What you should do - In the material below, the required lines run from the one containing "Одноклассники (227, 1209)" through the one containing "Conectare (476, 73)". Copy those lines exactly, ends included, and nothing else.

Record excerpts -
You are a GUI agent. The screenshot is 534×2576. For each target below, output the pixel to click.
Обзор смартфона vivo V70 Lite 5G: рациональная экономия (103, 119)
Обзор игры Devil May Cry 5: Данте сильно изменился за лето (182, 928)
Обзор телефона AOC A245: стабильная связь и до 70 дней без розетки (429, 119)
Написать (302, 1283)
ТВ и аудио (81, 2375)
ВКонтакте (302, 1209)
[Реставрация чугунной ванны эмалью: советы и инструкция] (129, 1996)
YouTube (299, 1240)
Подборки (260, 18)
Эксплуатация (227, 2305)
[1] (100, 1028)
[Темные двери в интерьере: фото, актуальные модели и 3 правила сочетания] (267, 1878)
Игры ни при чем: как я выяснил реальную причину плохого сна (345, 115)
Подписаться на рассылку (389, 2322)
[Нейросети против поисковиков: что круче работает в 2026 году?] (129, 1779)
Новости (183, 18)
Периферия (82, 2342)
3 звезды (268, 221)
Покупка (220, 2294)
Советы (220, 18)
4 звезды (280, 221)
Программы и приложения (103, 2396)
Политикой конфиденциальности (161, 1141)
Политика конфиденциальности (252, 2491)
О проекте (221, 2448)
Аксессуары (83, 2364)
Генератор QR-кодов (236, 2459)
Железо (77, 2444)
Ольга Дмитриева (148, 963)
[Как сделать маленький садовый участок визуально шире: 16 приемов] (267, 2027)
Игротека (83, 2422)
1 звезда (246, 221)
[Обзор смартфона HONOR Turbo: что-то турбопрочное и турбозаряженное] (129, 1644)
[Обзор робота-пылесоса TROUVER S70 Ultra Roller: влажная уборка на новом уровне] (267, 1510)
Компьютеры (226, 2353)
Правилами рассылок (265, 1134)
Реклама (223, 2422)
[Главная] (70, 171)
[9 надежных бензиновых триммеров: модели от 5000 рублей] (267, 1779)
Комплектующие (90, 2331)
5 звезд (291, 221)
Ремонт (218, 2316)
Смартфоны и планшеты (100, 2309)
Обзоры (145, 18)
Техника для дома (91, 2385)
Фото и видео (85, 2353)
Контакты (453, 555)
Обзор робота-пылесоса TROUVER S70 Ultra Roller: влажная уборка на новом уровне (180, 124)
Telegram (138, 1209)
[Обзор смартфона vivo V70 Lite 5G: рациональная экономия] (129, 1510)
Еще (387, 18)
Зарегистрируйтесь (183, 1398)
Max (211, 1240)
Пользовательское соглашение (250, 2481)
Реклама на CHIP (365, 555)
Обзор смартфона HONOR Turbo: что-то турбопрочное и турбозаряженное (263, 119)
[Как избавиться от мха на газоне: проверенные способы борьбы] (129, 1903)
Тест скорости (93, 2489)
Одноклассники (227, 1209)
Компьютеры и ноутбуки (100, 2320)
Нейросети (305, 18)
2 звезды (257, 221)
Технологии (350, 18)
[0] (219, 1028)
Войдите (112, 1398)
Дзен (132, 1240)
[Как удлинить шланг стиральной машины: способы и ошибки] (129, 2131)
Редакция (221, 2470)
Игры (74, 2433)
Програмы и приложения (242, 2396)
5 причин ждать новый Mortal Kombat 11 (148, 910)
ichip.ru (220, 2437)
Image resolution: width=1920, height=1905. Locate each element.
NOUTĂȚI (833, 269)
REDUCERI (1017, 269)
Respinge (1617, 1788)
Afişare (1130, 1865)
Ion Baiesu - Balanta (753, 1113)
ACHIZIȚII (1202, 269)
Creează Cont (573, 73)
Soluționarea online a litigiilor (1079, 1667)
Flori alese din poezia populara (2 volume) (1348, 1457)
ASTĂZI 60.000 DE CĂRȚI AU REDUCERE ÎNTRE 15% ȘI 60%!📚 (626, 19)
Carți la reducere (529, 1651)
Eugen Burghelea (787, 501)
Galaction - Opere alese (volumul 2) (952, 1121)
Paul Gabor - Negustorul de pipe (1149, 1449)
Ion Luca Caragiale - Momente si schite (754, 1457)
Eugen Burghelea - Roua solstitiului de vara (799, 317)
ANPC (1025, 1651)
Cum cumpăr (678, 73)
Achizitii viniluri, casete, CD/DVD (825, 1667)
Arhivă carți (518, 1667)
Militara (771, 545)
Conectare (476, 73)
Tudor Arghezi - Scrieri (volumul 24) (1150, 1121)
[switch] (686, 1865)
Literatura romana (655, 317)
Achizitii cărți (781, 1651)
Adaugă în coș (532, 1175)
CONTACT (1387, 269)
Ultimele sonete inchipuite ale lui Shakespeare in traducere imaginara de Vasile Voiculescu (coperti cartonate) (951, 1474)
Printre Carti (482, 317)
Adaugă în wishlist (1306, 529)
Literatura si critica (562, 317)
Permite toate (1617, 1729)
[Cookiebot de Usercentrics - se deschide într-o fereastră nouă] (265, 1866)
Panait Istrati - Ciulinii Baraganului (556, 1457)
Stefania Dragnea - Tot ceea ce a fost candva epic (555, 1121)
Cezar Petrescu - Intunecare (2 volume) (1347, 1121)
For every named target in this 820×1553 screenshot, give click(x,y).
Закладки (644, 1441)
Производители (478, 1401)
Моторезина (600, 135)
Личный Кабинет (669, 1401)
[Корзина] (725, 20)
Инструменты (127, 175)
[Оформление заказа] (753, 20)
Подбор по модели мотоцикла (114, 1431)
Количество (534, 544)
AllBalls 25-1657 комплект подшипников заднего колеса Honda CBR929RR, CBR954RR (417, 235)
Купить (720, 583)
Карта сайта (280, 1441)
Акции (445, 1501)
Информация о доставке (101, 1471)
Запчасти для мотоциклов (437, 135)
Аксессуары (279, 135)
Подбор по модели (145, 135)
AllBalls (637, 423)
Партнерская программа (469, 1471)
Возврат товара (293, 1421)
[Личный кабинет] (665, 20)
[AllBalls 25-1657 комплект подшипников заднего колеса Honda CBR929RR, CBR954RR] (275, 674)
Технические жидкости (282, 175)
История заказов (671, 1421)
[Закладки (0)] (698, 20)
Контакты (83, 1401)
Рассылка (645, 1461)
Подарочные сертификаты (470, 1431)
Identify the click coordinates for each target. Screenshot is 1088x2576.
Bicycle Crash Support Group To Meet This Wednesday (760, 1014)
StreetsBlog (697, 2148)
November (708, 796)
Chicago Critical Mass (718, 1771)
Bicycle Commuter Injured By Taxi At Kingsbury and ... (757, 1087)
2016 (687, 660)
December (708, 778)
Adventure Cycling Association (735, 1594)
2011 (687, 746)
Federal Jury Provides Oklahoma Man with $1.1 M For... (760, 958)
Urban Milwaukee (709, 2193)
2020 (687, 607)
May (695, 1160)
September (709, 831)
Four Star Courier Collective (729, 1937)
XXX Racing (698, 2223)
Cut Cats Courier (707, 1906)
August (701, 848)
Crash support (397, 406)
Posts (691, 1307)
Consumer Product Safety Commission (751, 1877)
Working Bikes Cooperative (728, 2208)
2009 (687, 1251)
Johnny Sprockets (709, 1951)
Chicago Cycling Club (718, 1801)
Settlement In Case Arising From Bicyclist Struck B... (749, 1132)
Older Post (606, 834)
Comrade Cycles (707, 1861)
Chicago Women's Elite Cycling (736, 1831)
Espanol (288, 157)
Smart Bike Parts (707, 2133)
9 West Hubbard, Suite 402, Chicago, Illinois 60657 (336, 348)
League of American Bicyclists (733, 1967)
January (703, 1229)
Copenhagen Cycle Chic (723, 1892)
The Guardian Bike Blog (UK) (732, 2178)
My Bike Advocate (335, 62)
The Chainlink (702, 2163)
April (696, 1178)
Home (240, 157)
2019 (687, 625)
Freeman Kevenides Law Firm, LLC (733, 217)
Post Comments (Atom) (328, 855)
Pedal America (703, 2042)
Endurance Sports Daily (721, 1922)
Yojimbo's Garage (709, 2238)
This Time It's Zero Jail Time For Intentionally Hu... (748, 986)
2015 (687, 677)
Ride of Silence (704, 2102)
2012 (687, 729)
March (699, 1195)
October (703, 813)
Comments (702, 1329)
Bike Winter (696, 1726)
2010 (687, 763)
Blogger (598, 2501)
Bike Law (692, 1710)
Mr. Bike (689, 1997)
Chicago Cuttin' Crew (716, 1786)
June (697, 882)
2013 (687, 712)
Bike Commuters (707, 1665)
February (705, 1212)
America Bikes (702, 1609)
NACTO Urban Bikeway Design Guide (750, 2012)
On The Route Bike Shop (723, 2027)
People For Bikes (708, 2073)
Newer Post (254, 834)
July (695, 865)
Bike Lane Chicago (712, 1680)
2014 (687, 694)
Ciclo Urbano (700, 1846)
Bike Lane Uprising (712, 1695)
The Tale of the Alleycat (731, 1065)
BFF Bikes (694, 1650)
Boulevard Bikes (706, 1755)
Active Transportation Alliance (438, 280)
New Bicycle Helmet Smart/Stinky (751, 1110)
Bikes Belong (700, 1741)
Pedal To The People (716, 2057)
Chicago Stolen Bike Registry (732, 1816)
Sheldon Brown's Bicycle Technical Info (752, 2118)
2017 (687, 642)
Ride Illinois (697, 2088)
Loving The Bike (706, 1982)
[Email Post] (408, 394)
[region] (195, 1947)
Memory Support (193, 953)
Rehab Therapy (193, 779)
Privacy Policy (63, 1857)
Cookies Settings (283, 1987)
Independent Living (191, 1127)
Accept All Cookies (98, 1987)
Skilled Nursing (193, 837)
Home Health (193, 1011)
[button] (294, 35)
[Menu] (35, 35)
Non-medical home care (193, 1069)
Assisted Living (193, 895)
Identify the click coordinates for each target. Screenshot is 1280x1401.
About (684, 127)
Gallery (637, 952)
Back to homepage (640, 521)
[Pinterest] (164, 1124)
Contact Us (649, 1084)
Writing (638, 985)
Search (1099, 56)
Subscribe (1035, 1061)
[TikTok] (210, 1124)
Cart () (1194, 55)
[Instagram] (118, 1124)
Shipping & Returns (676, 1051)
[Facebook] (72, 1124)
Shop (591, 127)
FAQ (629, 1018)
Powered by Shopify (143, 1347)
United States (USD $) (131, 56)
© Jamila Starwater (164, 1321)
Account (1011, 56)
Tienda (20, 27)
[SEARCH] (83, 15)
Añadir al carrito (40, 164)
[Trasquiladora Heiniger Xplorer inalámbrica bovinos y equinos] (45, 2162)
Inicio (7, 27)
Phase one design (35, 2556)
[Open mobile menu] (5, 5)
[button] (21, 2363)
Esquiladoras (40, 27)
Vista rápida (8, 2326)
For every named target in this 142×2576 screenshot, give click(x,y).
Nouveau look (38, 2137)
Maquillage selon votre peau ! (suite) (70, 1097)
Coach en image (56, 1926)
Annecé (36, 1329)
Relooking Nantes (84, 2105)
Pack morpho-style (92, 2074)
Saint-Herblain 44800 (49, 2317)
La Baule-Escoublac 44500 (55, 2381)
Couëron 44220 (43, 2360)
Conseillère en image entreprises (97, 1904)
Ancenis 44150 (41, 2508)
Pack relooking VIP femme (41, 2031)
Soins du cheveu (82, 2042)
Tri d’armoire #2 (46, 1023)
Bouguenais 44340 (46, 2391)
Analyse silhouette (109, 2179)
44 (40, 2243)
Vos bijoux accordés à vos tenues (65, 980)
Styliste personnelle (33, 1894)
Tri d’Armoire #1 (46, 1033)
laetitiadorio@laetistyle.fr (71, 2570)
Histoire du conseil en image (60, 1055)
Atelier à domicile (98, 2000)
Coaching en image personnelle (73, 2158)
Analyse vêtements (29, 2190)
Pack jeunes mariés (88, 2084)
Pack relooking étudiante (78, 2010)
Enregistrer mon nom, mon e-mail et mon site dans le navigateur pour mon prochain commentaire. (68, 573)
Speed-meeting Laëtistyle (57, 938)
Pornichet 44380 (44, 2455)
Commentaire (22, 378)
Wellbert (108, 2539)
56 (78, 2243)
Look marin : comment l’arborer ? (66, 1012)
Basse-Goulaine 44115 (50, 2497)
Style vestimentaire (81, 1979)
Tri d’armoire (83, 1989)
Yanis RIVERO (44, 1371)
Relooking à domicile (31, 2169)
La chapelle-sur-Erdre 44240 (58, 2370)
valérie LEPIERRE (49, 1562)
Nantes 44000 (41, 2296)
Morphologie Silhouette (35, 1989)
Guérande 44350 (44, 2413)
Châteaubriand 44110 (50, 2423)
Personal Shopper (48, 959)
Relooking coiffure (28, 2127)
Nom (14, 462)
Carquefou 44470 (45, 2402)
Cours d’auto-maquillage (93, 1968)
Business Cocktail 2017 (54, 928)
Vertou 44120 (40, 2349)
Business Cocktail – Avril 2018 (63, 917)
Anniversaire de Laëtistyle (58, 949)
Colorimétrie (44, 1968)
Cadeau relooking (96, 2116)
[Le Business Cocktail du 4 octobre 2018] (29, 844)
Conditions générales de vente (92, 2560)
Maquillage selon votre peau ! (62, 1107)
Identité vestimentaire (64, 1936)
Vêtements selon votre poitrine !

Result of this task -
Одноклассники (227, 1209)
Компьютеры и ноутбуки (100, 2320)
Нейросети (305, 18)
2 звезды (257, 221)
Технологии (350, 18)
[0] (219, 1028)
Войдите (112, 1398)
Дзен (132, 1240)
[Как удлинить шланг стиральной машины: способы и ошибки] (129, 2131)
Редакция (221, 2470)
Игры (74, 2433)
Програмы и приложения (242, 2396)
5 причин ждать новый Mortal Kombat 11 (148, 910)
ichip.ru (220, 2437)
Image resolution: width=1920, height=1905. Locate each element.
NOUTĂȚI (833, 269)
REDUCERI (1017, 269)
Respinge (1617, 1788)
Afişare (1130, 1865)
Ion Baiesu - Balanta (753, 1113)
ACHIZIȚII (1202, 269)
Creează Cont (573, 73)
Soluționarea online a litigiilor (1079, 1667)
Flori alese din poezia populara (2 volume) (1348, 1457)
ASTĂZI 60.000 DE CĂRȚI AU REDUCERE ÎNTRE 15% ȘI 60%!📚 (626, 19)
Carți la reducere (529, 1651)
Eugen Burghelea (787, 501)
Galaction - Opere alese (volumul 2) (952, 1121)
Paul Gabor - Negustorul de pipe (1149, 1449)
Ion Luca Caragiale - Momente si schite (754, 1457)
Eugen Burghelea - Roua solstitiului de vara (799, 317)
ANPC (1025, 1651)
Cum cumpăr (678, 73)
Achizitii viniluri, casete, CD/DVD (825, 1667)
Arhivă carți (518, 1667)
Militara (771, 545)
Conectare (476, 73)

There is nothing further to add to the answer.